A paranoid schizophrenic died of a cardiac arrest and constipation caused by drugs he was prescribed, a court heard.

Oladapo Ajibola Farombi, 47, died on April 20 last year in his room at the Phoenix Unit of Springfield Hospital, in Glenburnie Road, Tooting.

Westminster Coroner's Court heard yesterday he suffered from treatment resistant schizophrenia, with doctors prescribing him anti-psychotics clozapine and amisulpride to help with the condition.

He was diagnosed with the illness aged 17 and was sectioned under the Mental Health Act in 1996 after assaulting two people.

On the morning before he died, hospital staff found him lying on the floor of his bedroom complaining from abdominal pain.

A doctor checked him over and prescribed him laxatives, with constipation known to be a common side effect of anti-psychotic drugs.

During the day he did not come out for meals and stayed in bed, refusing another examination in the afternoon after saying he felt fine.

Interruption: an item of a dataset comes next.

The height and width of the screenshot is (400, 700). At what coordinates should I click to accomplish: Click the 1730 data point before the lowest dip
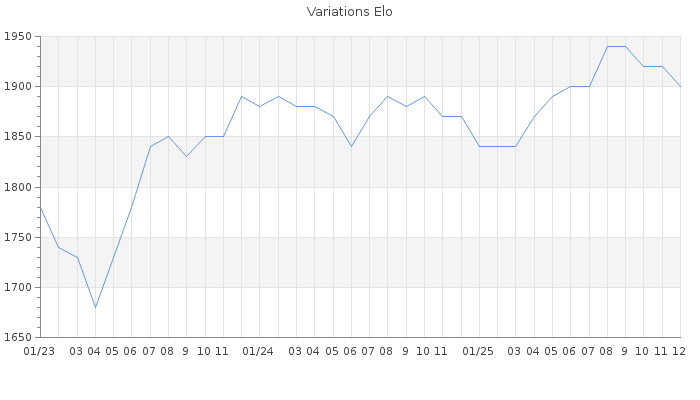click(77, 257)
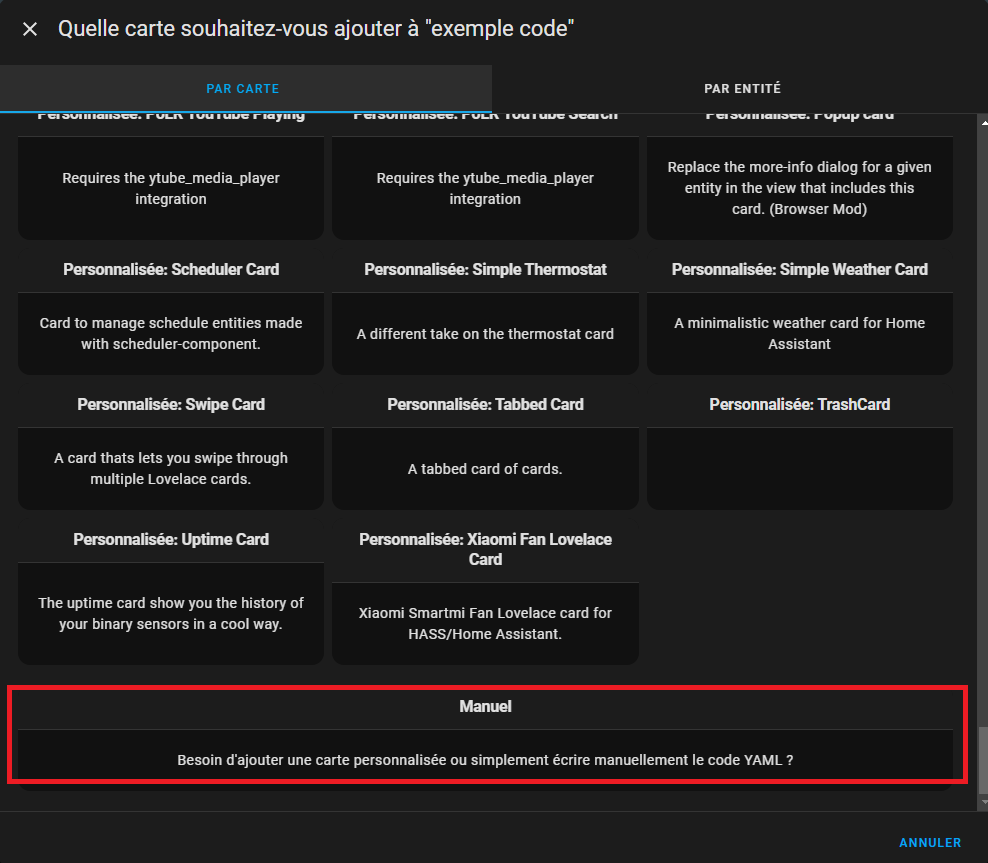Screen dimensions: 988x863
Task: Click the Manuel card heading
Action: click(x=485, y=706)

But at 9.45pm a nurse found him collapsed and ran to fetch more staff, while the London Ambulance Service were called.

Paramedics attempted to resuscitate him but they found no pulse, pronouncing him dead at the scene.

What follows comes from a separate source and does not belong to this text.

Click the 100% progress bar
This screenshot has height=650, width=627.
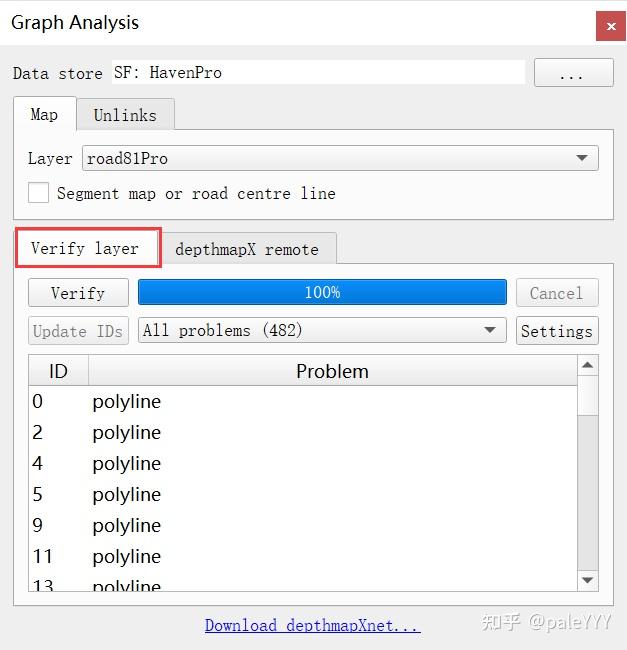322,292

Yvette Ewart, his named nurse, said: "It was reported to me that he still was not feeling well and they tried to do more observation but he declined.

"He refused to see his dad. He was not feeling well, he didn't have anything to eat, that is what was reported. It was total shock, devastating."

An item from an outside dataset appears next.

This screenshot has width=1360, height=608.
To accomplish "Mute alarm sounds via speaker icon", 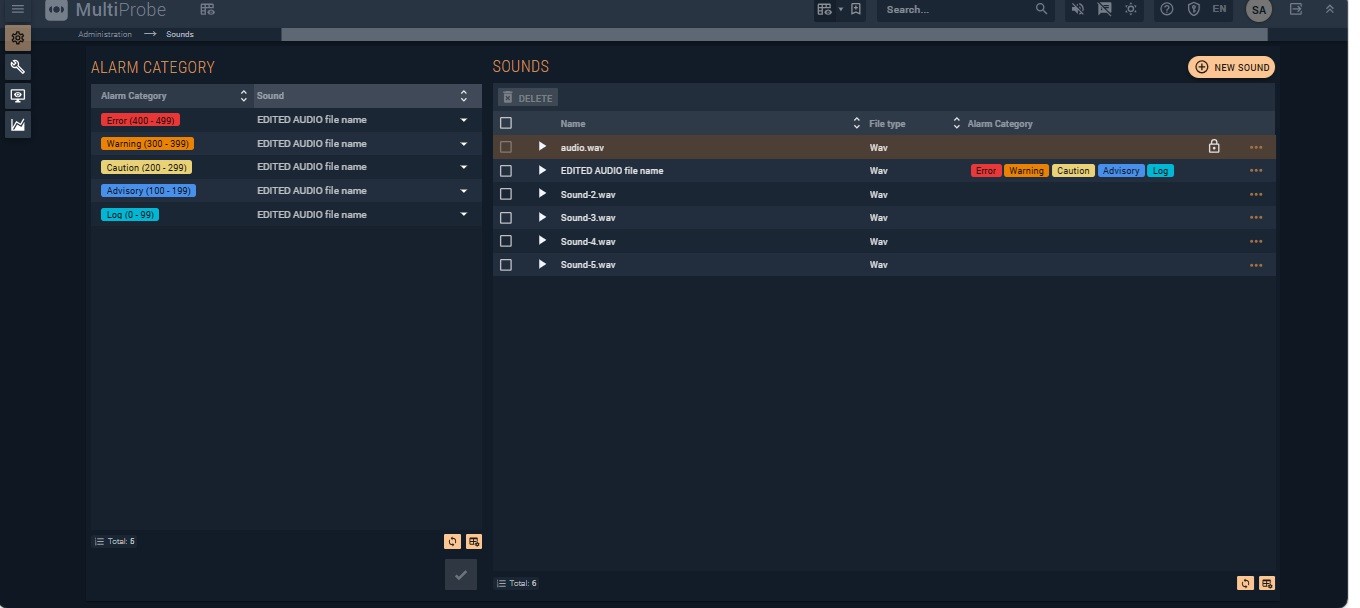I will (1077, 9).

Doctors were initially left baffled by the post-mortem results which revealed toxic levels of anti-psychotics in his blood.

But toxicologist Rebecca Andrews explained after death levels of drugs in the body change because they leak out of tissues.

His large intestine was also found to be dilated and full of faeces, believed to be a side effect of the drugs he was on for 10 years.

Hospital staff explained they regularly organised physical health checks, but Mr Farombi often declined to take part.

The court heard it was difficult to get him to engage and he never complained of constipation before.

Dr Charlotte Harrison said: "I think you can try and persuade them, you can try and work with them, you can try and encourage them.

"But you can't enforce people to tell us and you can't force people to let us examine them and you can't force people to take medication.

"He was capable to make a decision, people are entitled to make an unwise decision."

An inquest jury recorded his death was a result of a cardiac arrest and paralytic ileus due to the drugs he was taking for schizophrenia treatment.

Coroner Dr Shirley Radcliffe said: "A persisting problem was his reluctance to comply with physical health checks.

"Their lifestyles are generally an unhealthy one. They frequently smoke, they do not eat healthy, they don't take an active interest in their physical health.

"They can't force patients to have physical health checks. The only thing they can force is treatment for mental health."